## Exercise details
Pictures are to be dropped, and only the lines from the one containing "The height and" through the end of the data below are to be reproduced as written.

Items from a dataset
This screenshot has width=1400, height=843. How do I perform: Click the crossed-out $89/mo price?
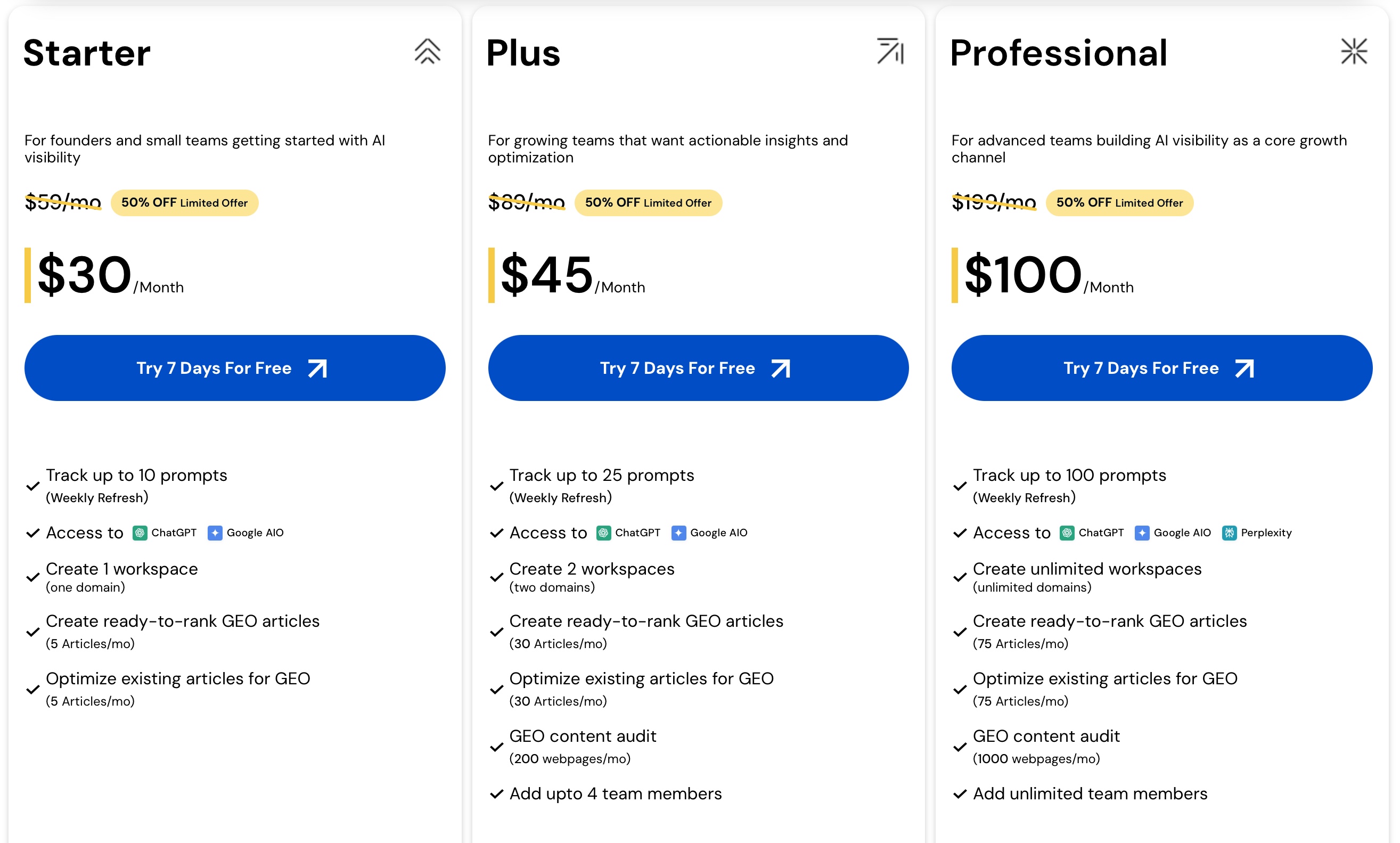[526, 202]
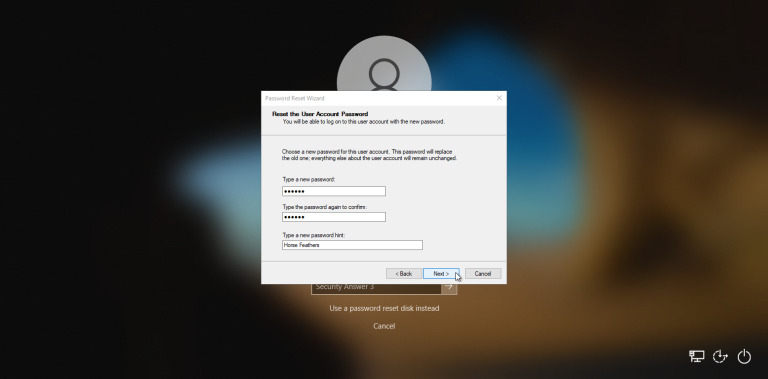Screen dimensions: 768x379
Task: Select the 'Reset the User Account Password' heading
Action: tap(320, 114)
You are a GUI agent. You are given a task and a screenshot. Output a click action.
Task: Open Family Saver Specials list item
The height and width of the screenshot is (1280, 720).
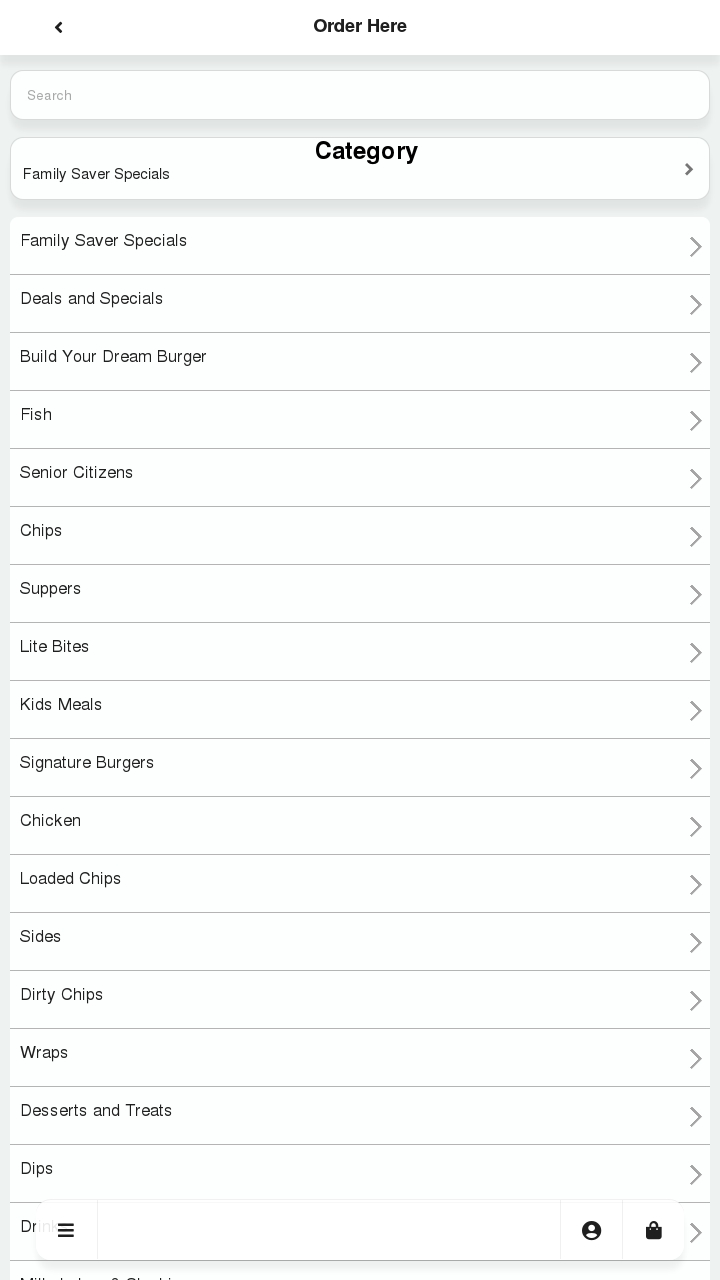click(x=104, y=241)
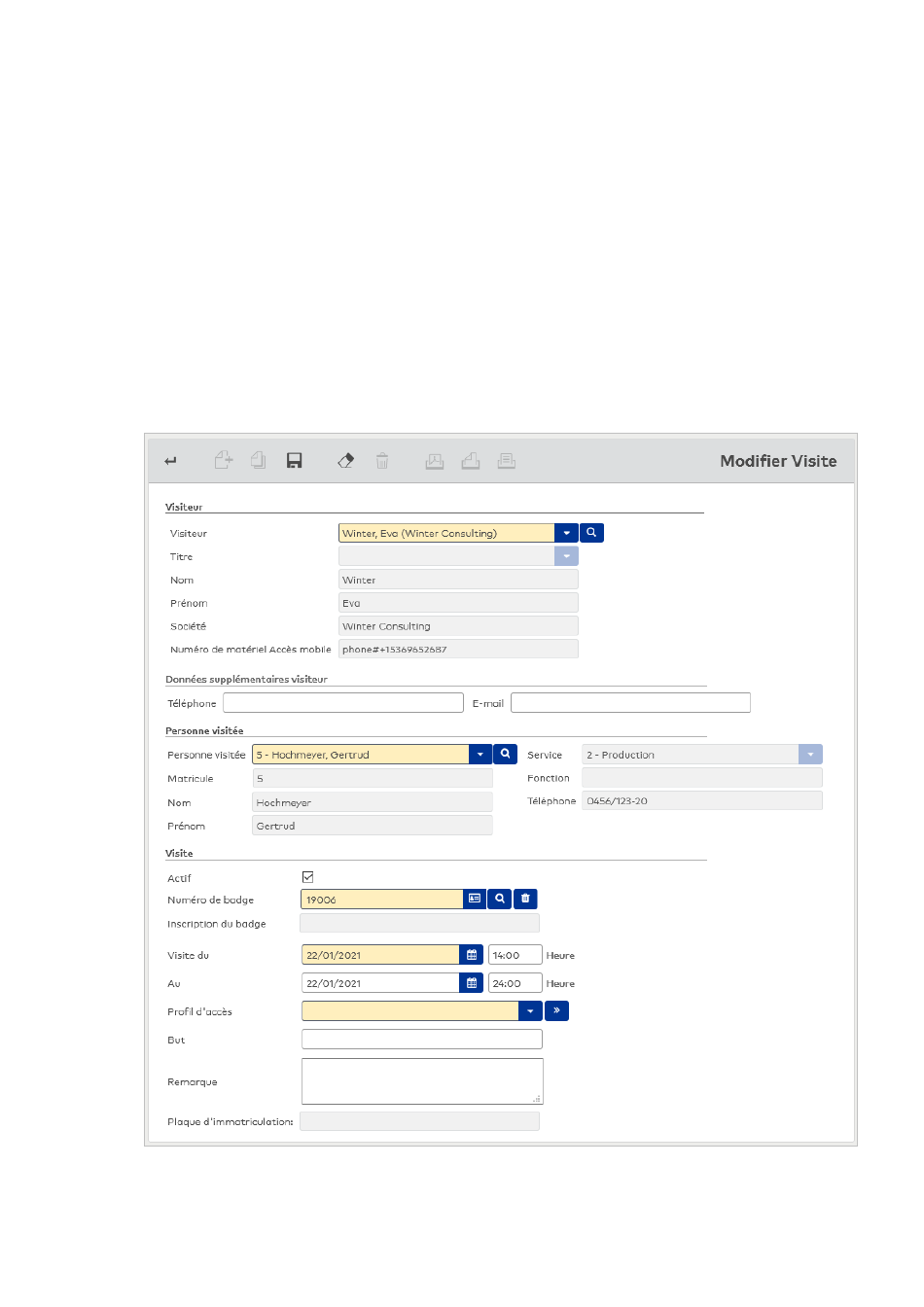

## Response below
The height and width of the screenshot is (1280, 720).
click(x=104, y=241)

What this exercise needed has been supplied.